Mark Rutte, primer ministro de los Países Bajos (Shutterstock)
Mark Rutte, primer ministro de los Países Bajos (Shutterstock)

El primer ministro de los Países Bajos, Mark Rutte, pidió disculpas en nombre de su gobierno por la persecución de judíos durante la Segunda Guerra Mundial, cuando el país estuvo ocupado por la Alemania Nazi, este domingo durante un acto en Ámsterdam en Conmemoración por el 75 aniversario de la liberación de Auschwitz. Es la primera vez en la historia que un mandatario holandés en ejercicio realiza tal afirmación.

“Ahora que los últimos sobrevivientes [del Holocausto] están con nosotros, pido hoy disculpas en nombre del gobierno por lo que las autoridades hicieron en esa época”, expresó Rutte en su discurso, cuya transcripción fue distribuida por el gobierno neerlandés. “Lo hago sabiendo que ninguna palabra puede contener algo tan grande y horrible como el Holocausto”, agregó.

De acuerdo al primer ministro, el gobierno holandés "falló en su responsabilidad de proveer justicia y seguridad”.

Los Países Bajos fueron invadidos por las Fuerzas Armadas de la Alemania nazi en mayo de 1940. Los combates duraron unos pocos días, que bastaron para arrasar el centro de Rotterdam y otras ciudades, y culminaron con la victoria alemana.

Entrada al campo de concentración de Auschwitz
Entrada al campo de concentración de Auschwitz

El sur del país fue liberado por los aliados a finales de 1944, pero en el norte la ocupación continuó hasta la rendición de Alemania en mayo de 1945.

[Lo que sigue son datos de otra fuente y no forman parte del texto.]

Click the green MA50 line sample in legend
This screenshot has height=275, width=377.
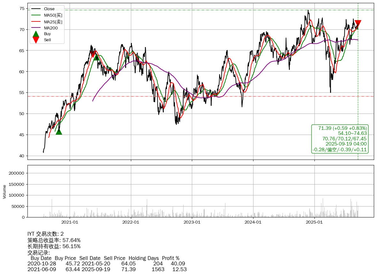pos(36,15)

Durante este negro período de la historia de los Países Bajos hubo varios actos de resistencia armada contra el invasor y de ayuda entre la población civil a las minorías perseguidas, pero también se dieron numerosos ejemplos de colaboración entre organismos estatales y el ejército ocupador, especialmente en lo referido a la identificación y deportación de judíos holandeses. Dos de las principales instituciones señaladas son la policía y la compañía nacional Nederlandse Spoorwegen (Ferrocarriles Neerlandeses, NS), involucradas en el arresto y luego el transporte de judíos, respectivamente.

Se cree que el 75% de los 140.000 judíos que vivían en los Países Bajos en esa época fueron asesinados en campos de exterminio nazi, tras su deportación.

“Debemos reconocer plenamente lo que sucedió en ese momento y también decirlo en voz alta. Cuando un grupo de compatriotas fue apartado, excluido y deshumanizado bajo un régimen asesino, fracasamos”, expresó Rutte. “Cuando la autoridad se convirtió en una amenaza, nuestras agencias gubernamentales fallaron, como guardianes de la ley y la seguridad”, agregó.

Cartel de reclutamiento de las Waffen SS alemanas destinado a la población holandesa
Cartel de reclutamiento de las Waffen SS alemanas destinado a la población holandesa

El primer ministro recordó que “también hubo resistencia individual dentro del gobierno”, aunque “demasiados funcionarios holandeses llevaron a cabo lo que los ocupantes les exigieron”

“Y las amargas consecuencias del registro y la deportación no fueron reconocidas a tiempo”, concluyó.

Rutte se convirtió en primer ministro de los Países Bajos en 2010, y en dos ocasiones se negó a realizar un pedido formal de disculpas, citando falta de evidencias y consensos. La primera vez fue en 2012, cuando se lo solicitó el Partido por la Libertad, y en 2015, cuando lo pidió el rabino Rabbi Binyomin Jacobs. No estaba claro qué había motivado el cambio.

De hecho, desde finales de la guerra los diferentes gobiernos holandeses han evitado hacer cualquier referencia a un pedido de disculpas o a sumir responsabilidades

Víctimas del Holocausto durante un acto realizado por la empresa ferroviaria NS (AP)
Víctimas del Holocausto durante un acto realizado por la empresa ferroviaria NS (AP)

Pero los numerosos voluntarios holandeses que marcharon a pelear en las SS alemanas, el desproporcionado número de muertos entre la población judía del país y los asuntos inconclusos con respecto a la propiedad confiscada por las autoridades a las familias judías deportadas mantuvo el tema en agenda.

“Calculamos que miles de personas merecen una paga, incluidos unos 500 supervivientes”, declaró la NS en un comunicado.

La empresa, que califica ese periodo de su historia de “página negra”, se disculpó oficialmente en 2005 por sus actos cometidos durante el Holocausto, aunque hasta la fecha no se había ordenado ninguna indemnización.